Leverage analytics at the edge.
Dorian advises manufacturers to automate data collection and move targeted data processing and analytics workloads closer to where data is generated. The goal is to use analytics at the edge and analytics in the cloud to get insights exactly where and when you need them.
“When sensors detect a piece of equipment that is on the verge of failing, or when a security application detects a threat, plant operators need to react to that information immediately,” Dorian says. “These are examples of cases where data should be processed at the edge. There’s no time to send all of the data to a remote analytics system.”
Choose the right partners.
“Work with technology partners who can help you solve the full spectrum of your smart manufacturing challenges, from data capture and integration to process automation and production control,” Dorian says. “Use IIoT and embedded technologies to connect machines, improve efficiency, and gain greater control over manufacturing processes.”

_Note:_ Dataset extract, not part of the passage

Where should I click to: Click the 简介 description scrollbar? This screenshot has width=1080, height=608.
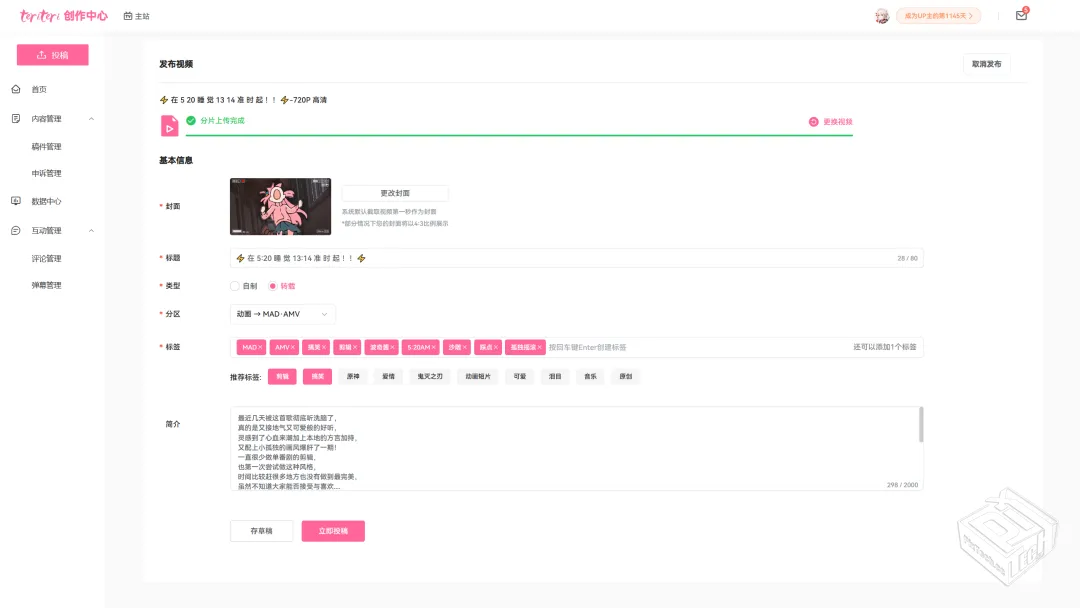tap(921, 424)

Start small, and then scale up.
Don’t overreach. Look for solutions and technology partners that enable you to start small and scale your solutions to grow with your evolving needs and skillsets.
“To jumpstart your smart manufacturing program, use open source technology or fully supported systems to set up proofs of concept (PoCs),” Dorian advises. “Try out as much as possible and adjust your strategy to become digital across all business units.”
At the same time, Dorian advises against too much caution, which can impede your path forward.
“Don’t wait until the competition has proven that a new business model works,” he says. “In the highly competitive world of manufacturing, it’s always better to be first— be a leader, not a follower.”
Don’t forget the big picture
The shift to AI-driven smart manufacturing processes requires rethinking past practices. With that in mind, Dorian advises against focusing on technology first.
“Start with changing the minds of people in your company, instead of talking about the technology,” he says. “Business leaders need to understand the business value and how smart manufacturing will make the company more efficient, agile, and more competitive.”
The technologies to power the factory of the future are here today. To increase productivity and gain greater control over the factory, manufacturers need to capitalize more fully on AI, machine learning, IIoT, and other emerging technologies. In this new era, the AI-driven factory is the enabler for flexible and sustainable production — flexible in terms of produced goods and sustainable in terms of costs and ecological key performance indicators.
Those who get started early down the path to smart manufacturing stand to gain a competitive advantage.